Would be great if you also knew this, but it is not that important
like the copy problem.

So sorry for this again lengthy mail, but I hope you could help me.
Thank you once again for your already great help,

Best regards, and till soon,

Peter.

JVene
October 4th, 2007, 06:28 PM
Sorry, had to handle much in these past few days. I've limited myself to simpler, shorter posts on the boards lately.

As you've discovered (and I'm only 90% certain of this, I use wxWidgets more than MFC), CImage uses a reference counted containment design such that two CImage objects actually point to one image. If the bitmap is really a DDB, the bits are 'owned' by the OS - you can't 'have' them directly. If it's a DIB, you have access to the bits, but you have to create a NEW CImage of the matching size and transport those bits yourself. If your destination is going to be larger, that's not a simple memcpy, but it could be a simple memcpy if all other parameters of the image remain identical to the original.

It can be safer, though slower, to consider using a memoryDC to 'draw' the source bitmap onto the destination (and that's ALL you can do if it's a DDB, to my knowledge).

Generally, you know there's an alpha channel if the GetBPP tells you 32 bits. 24bits is 'true color' without the alpha channel, and 32bits is true color with one.

Obviously this class doesn't consider 16 BPP or other more advanced formats.

Bottom line, you're only going to get a deep copy from an object perspective if you derived from CImage and explicitly manage the details, or, which may do as well, perform the creation of the new destination bitmap and copy the bits.

This would be fast enough that you can let the primary drawing thread move onto it's next frame, and take what time you like for the writing of the 'snapped' frame. A word of caution in design here....

What happens if the 'snap frame' command is issued by the user before the frame being written has completed?

What happens if multiple 'snap frame' commands have been issued such that writing demand (which is heavier than reading) slows down READING in the other thread, such that performance is scuttled?

These issues have compromise solutions; as in refuse to accept a snap command until the previous one is finished - or tag the frame, holding it so it's not deleted even with the display thread is theoretically done with it (I'd use smart pointers for this myself), with some care to avoid memory starvation due to pile up.


....operator HBITMAP to allow implicit conversion to CBitmap?

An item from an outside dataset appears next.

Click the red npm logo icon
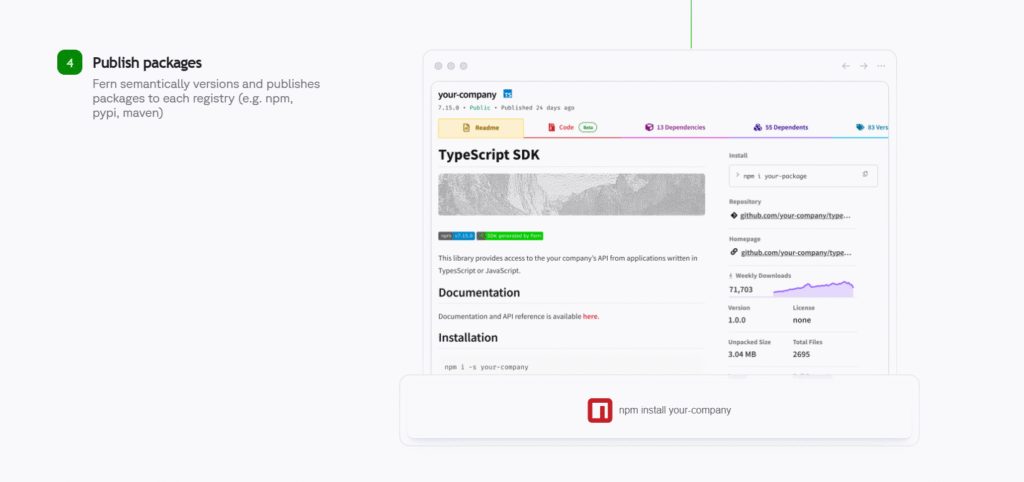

I'd have to check the CImage source (like I said, I use wxWidgets more often these days), but I don't think CImage uses a CBitmap internally, I think it uses the HBITMAP internally, and there's a conversion available for the compiler to wrap CBitmap's around HBITMAPs - either that, or there's actually an HBITMAP used everywhere, CBitmap automatically provides that, so does CImage, and everyone's happy with that.



Sorry, I haven't dealt with GetDlgItem in years, I'll have to pass there. In my own work I have classes that do these things for me (well, I wrote them years ago, but it means the same thing) - so I don't even worry about it.

p_497
November 20th, 2007, 10:59 AM
Hello JVene,

sorry for my late answer, but now my program is finished so far. Thank
you for your great help, the image copy now works (using BitBlt) and
decided to address the problem with the bitmaps on the buttons later.
Currently I am trying to make the program more efficient since my
image loading thread still poses 50% CPU load in its idle loop.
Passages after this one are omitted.